The Philadelphia Eagles Santa Claus incident, also referred to as The Santa Claus Game, was an American football game in the 1968 season of the National Football League between the visiting Minnesota Vikings and the Philadelphia Eagles. 

The incident occurred on December 15, 1968, in Week 14, at the time the final week of the NFL season, with the struggling Eagles sitting at 2–11 on the season. Tied 7–7 at halftime, the team brought out Santa Claus as part of the halftime Christmas parade, but Eagles fans upset by the poor season pelted him with snowballs. 

The affair has gone down in NFL and sports lore as a representation of the passion, but also the outrageous behavior of Philadelphia sports fans.

Background
The Eagles entered their final game of the 1968 season with a 2–11 record. According to Pro Football Hall of Fame sportswriter Ray Didinger, the 1968 Eagles team was at the time the franchise's worst year. However, fans were especially frustrated because while the Eagles started 0–11 they had won two games and were not bad enough to secure the #1 pick in the 1969 NFL/AFL draft and the eventual rights to running back O. J. Simpson. Some fans wore buttons to the game reading "Joe Must Go," in reference to head coach Joe Kuharich, and a plane with a banner circled the stadium with the same message. The game was also the last Eagles game played on grass at Franklin Field. Leonard Tose, who bought the Eagles before the 1969 season from Jerry Wolman, directed the team to install AstroTurf as Franklin Field's playing surface. 

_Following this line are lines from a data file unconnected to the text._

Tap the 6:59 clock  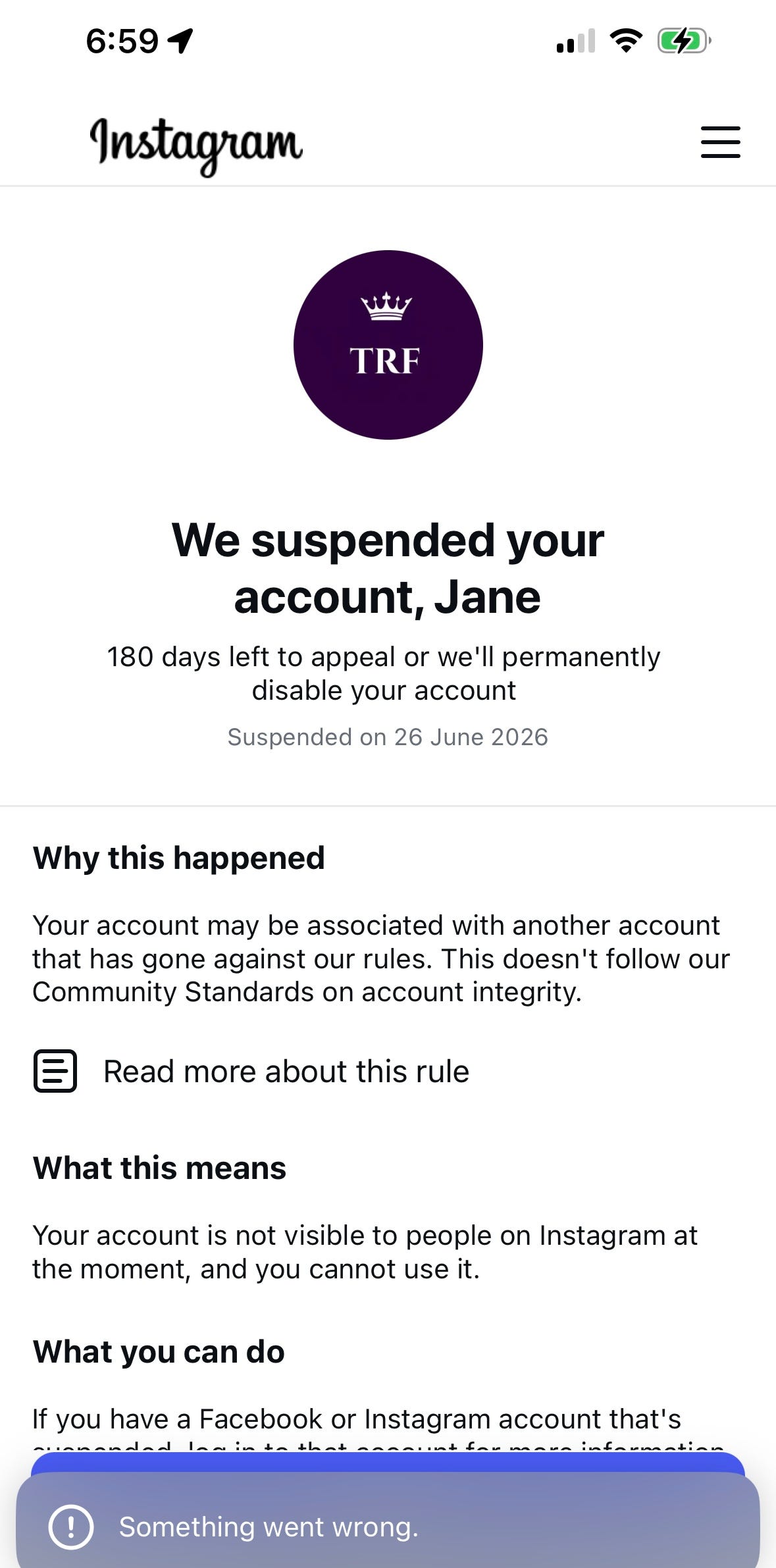(122, 41)
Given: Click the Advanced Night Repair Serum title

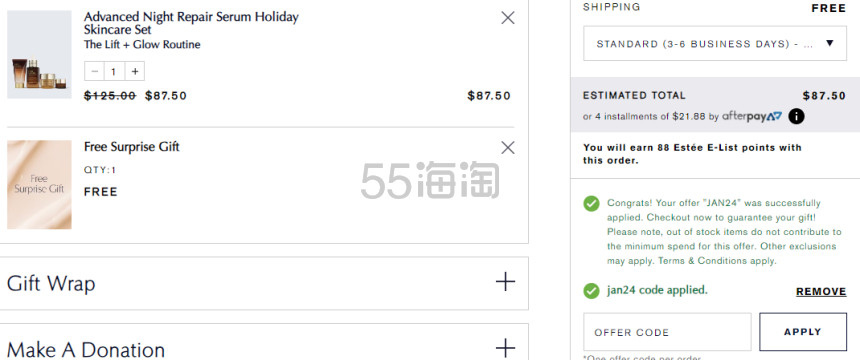Looking at the screenshot, I should point(191,23).
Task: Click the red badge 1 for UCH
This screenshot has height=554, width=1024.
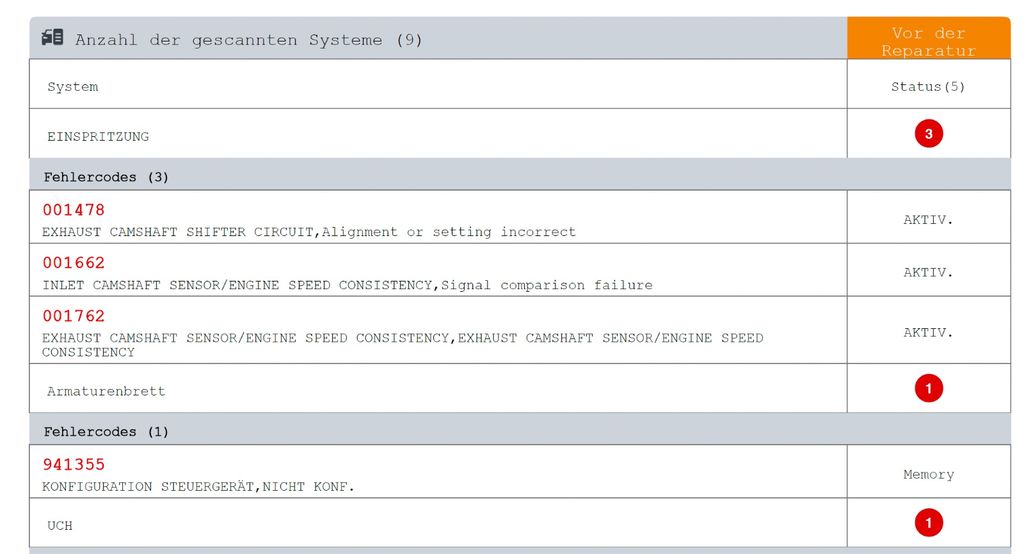Action: point(928,523)
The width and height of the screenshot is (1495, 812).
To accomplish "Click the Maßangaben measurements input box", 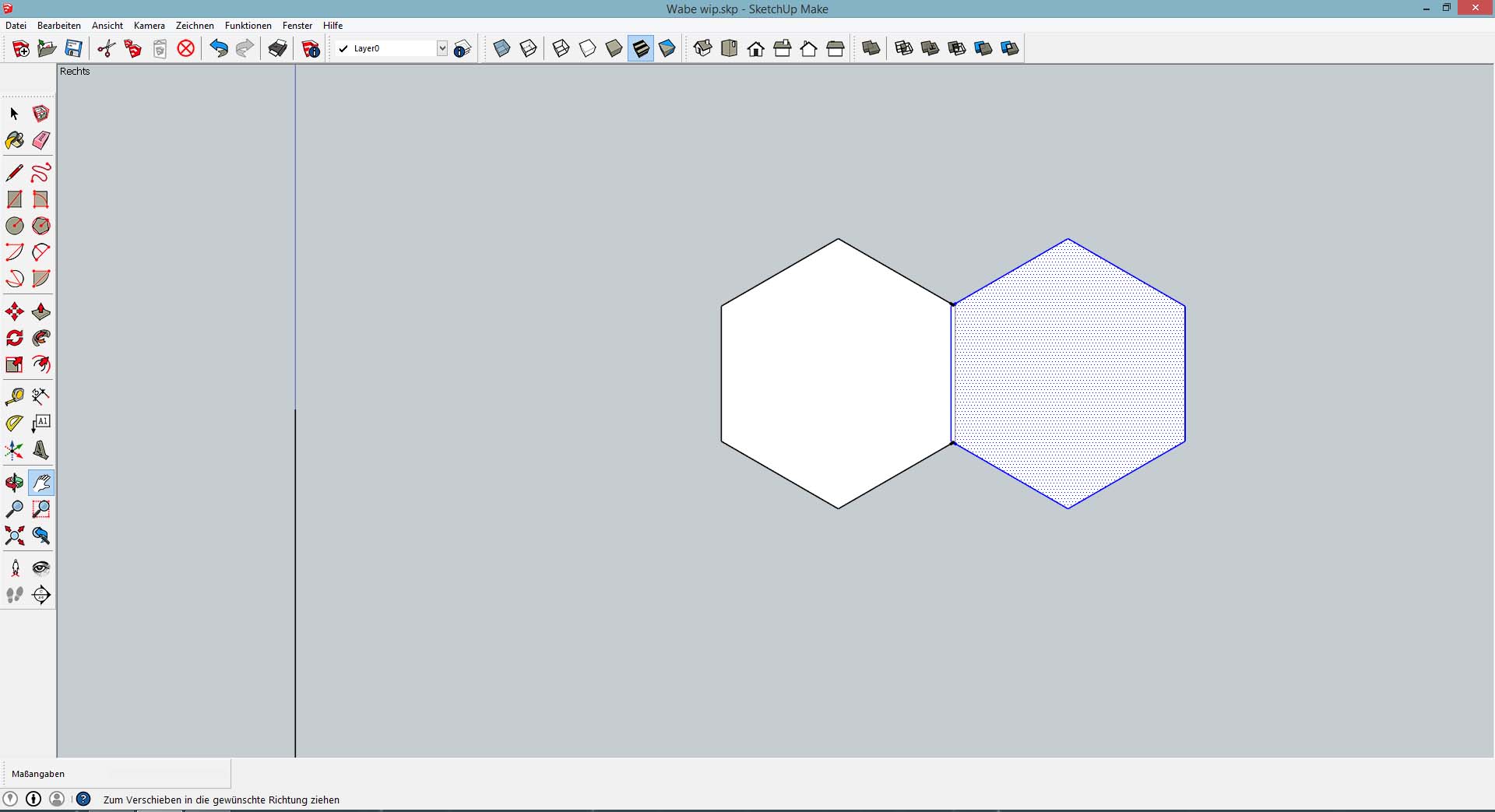I will [x=167, y=774].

The Eagles took an early 7–0 lead in the game much to the dismay of fans, who wanted an Eagles loss to ensure a good draft pick. At halftime, the game was tied 7–7.

The incident
The night before the game at Franklin Field there was a substantial snowstorm that left most of the stadium, including the seats, covered in snow. At kickoff, temperatures were in the low 20 degrees (Fahrenheit) and wind gusts reached 30 miles per hour. The snow storm prevented the Santa Claus that the Eagles had booked for the halftime Christmas pageant from arriving at the game. Bill "Moon" Mullen, who was the Eagles' entertainment director, needing someone to play Santa Claus during the halftime Christmas pageant, picked out Frank Olivo, a 20-year-old fan who was dressed as Santa Claus, to play the role. Olivo, who regularly attended Eagles games, would always dress as Santa Claus for the last regular season game of the year.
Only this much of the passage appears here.